Input data —
- - - - - - -
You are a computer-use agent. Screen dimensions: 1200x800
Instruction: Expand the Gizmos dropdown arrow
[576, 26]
- - - - - - -
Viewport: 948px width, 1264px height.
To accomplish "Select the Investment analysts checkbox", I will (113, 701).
- - - - - - -
Request — Rewrite the listing from the line with "Viewport: 948px width, 1264px height." to the line with "will (113, 701).", changing "Investment analysts" to "Portfolio managers" and leaving everything else the same.

Right answer —
Viewport: 948px width, 1264px height.
To accomplish "Select the Portfolio managers checkbox", I will (113, 701).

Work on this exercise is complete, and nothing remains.